Background info: I get along fine with my MIL/FIL. They've pissed me off before and I'm not the DIL they wanted but we are friendly enough and make an effort with each other. I have two children- 13 and 10- with an ex but they have been in my DH's life for 6 years now. Ex is very much involved.
I have agreed to go to MIL's for Christmas dinner. Our place is too small to host and, although my preference would be to cook our own dinner and have a small celebration then visit after dinner (they are only down the road), DH thinks it's important to go to his mum's and says she would be offended if we didn't so that was the plan. I don't love going because 1) food is never how you'd do it yourself, is it? 2) I feel a little uncomfortable as MIL also invites loads of her family who I see maybe twice a year and although they're lovely I'm a bit socially awkward and just don't find it relaxing; 3) We end up sitting around for ages at theirs afterwards instead of me and the kids being snuggled up at home with a film or playing with their toy. The latter point is important because the kids go to their dad's at 3pm Christmas day every year and stay until the 31st (I get Christmas Eve and Christmas morning as a compromise- we can't change these arrangements so late in the day as ex has planned around them and it wouldn't be fair) so my time with them over the Christmas period is limitted and it doesn't feel quite the same in early January. I would love to host but our house is barely big enough for us, let alone extra guests.

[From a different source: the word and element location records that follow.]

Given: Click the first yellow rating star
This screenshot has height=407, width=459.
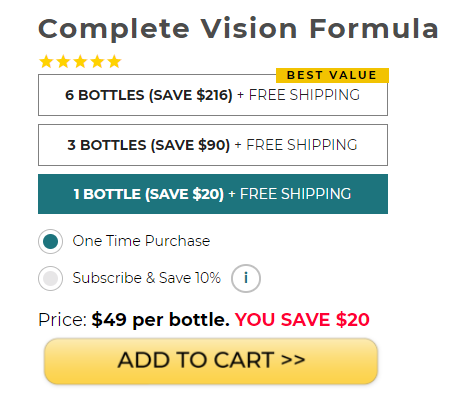Looking at the screenshot, I should (46, 62).
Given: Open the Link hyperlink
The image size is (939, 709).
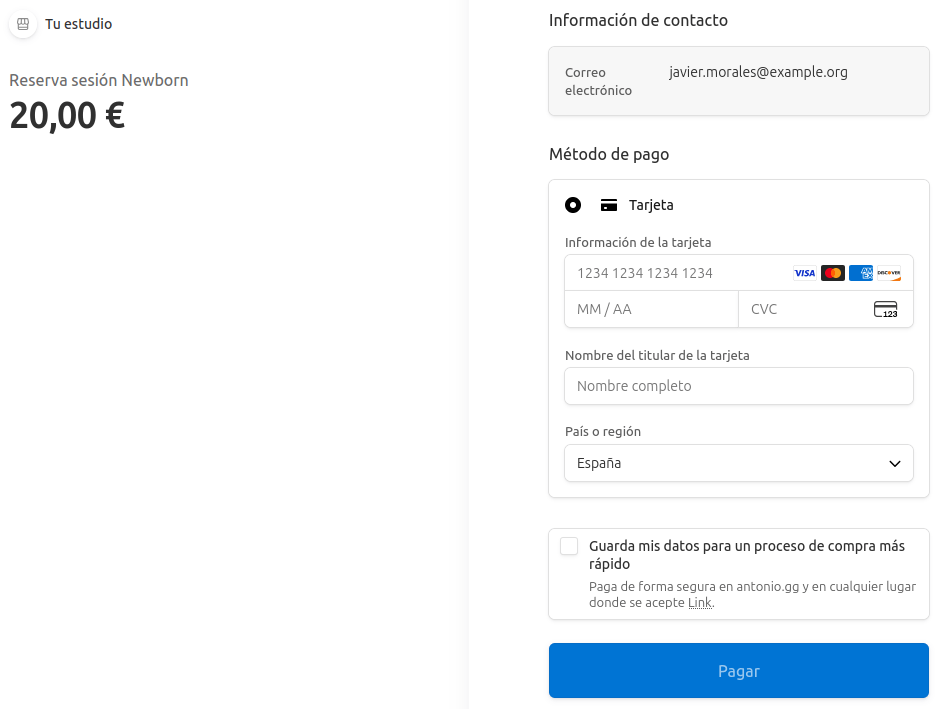Looking at the screenshot, I should click(699, 603).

The issue, however, is that DH has just announced MIL is not cooking a Christmas dinner this year and is instead doing a pasta and salad selection with some cold meats etc. This is because she finds the pressure to cook too much for so many people (whom she has invited). I have offered to bring dishes but this has been refused. Everyone always helps clear up afterwards so this isn't the issue, and we always offer to help beforehand but are generally turned down. Anyway, I may be being a bit of a brat but I don't want this for my Christmas dinner. I just don't. My time with my children is limited and I want to enjoy a proper Christmas dinner with them, as we always have (until last year I always cooked myself) before I don't see them for a week. I work full time in a highly stressful job so we don't have a huge amount of family time so I make a big deal of Christmas- it's the one time I feel genuinely relaxed and like there aren't a million work deadlines to worry about. I have said to DH I will stay home and cook and we can go round after dinner but he says I'm causing trouble and to suck it up for one meal. But I just don't want to!
We could have Christmas dinner on Christmas Eve but it doesn't feel the same, plus we've booked to go to one of those stately home Christmas shows so it'll be a busy day as it is, plus all the usual Christmas Eve excitement.
AIBU to want to stay home and visit afterwards?